Mobile Apps Are Hot, But Don’t Forget Emerging Markets

The mobile application economy will be worth $17.5 billion by 2012, according to a report released this morning from analyst Chetan Sharma — surpassing that of the worldwide market for CDs. But while all eyes here in the West are focused on the iPhone (s aapl) and Android (s goog) devices, much of the expected growth will come from users in emerging markets with less sophisticated handsets.

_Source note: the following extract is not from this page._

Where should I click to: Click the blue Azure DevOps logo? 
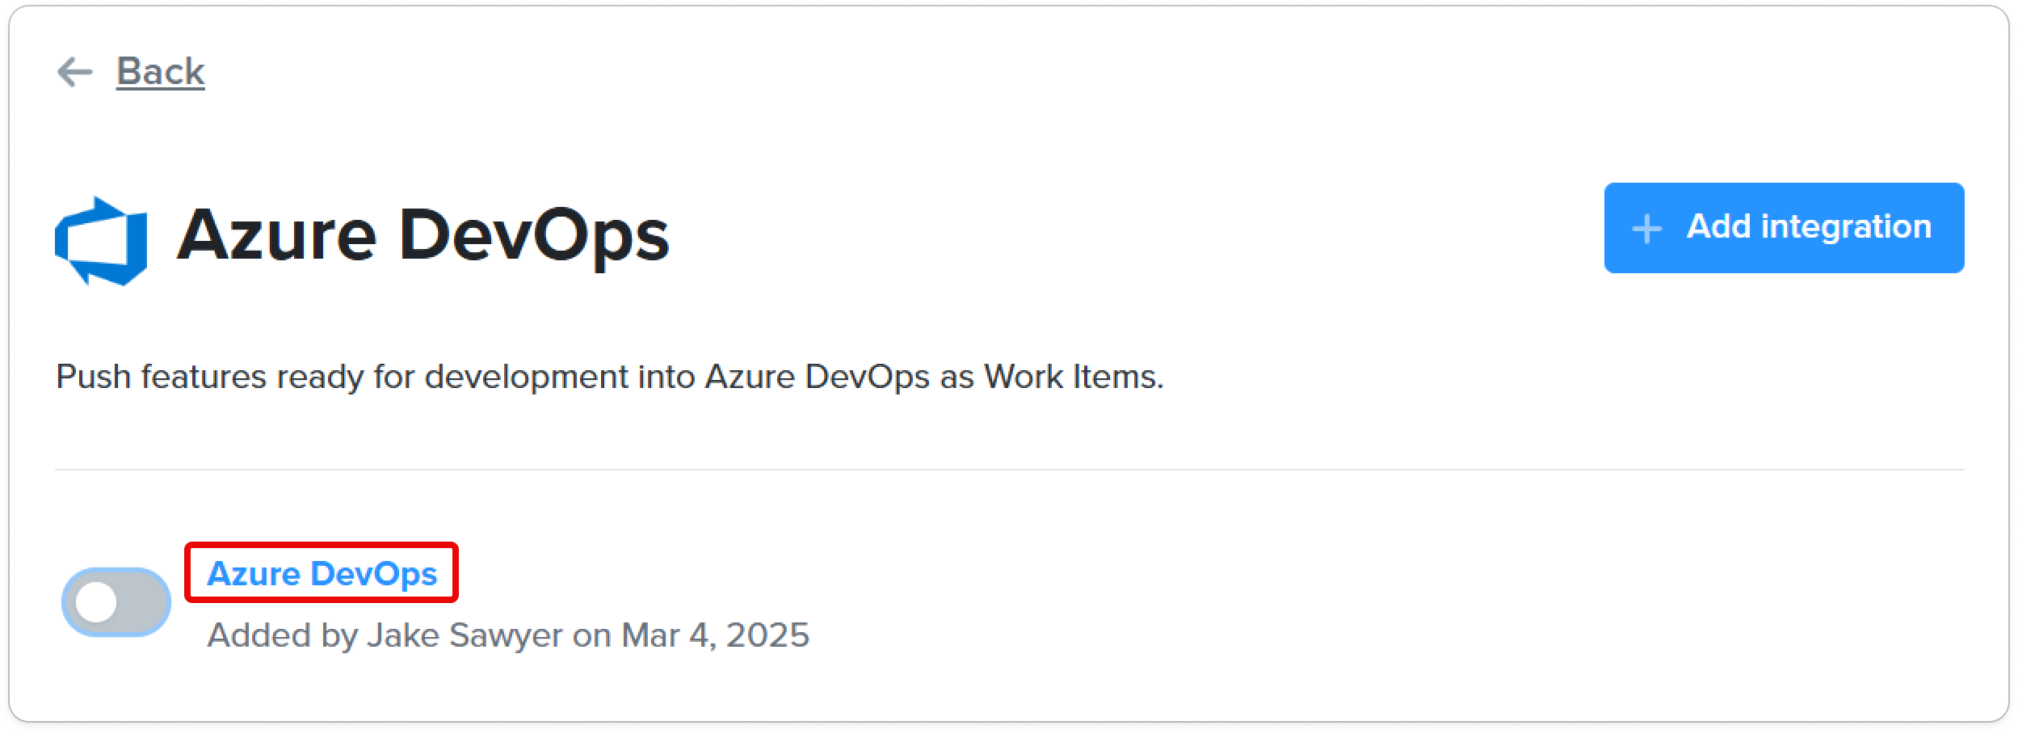[x=101, y=241]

The 19-page document, which was commissioned by the UK app retailer GetJar, found that Asia was the top worldwide market for overall download share in 2009, while North American users accounted for more than 50 percent of total global mobile app revenues. That will change in the next several years, however, as the region comprised of the Middle East and Africa overtake North America to become the world’s largest market for mobile app revenues by 2012.

But unlike North America, where users with high-end smartphones are happy to plunk down a few dollars for a time-killing casual game, growth in emerging markets will lean more heavily on productivity apps used by consumers who don’t have regular fixed-line Internet service. And app developers and distributors will be tasked with finding ways to monetize their wares beyond simple one-off purchases.
“The thing you have to keep in mind when talking about emerging markets is that in places like India, 90-95 percent of consumers are on prepaid cards,” so the concept of paying for mobile content over the phone is nonexistent, Patrick Mork, who heads up marketing for GetJar, told me last week. “But in India (the market for mobile applications is completely different. Some of the social networking brands are still big, but apps there are much more focused on productivity — things like Opera Mini and things to protect your phone like anti-virus apps.”
So while jiggling body parts and fart simulators can be quick money-makers in the West, developers and retailers in other markets would do well to offer apps similar to the stuff we use on PCs. They’d also do well to experiment with advertising and other ways to monetize those apps.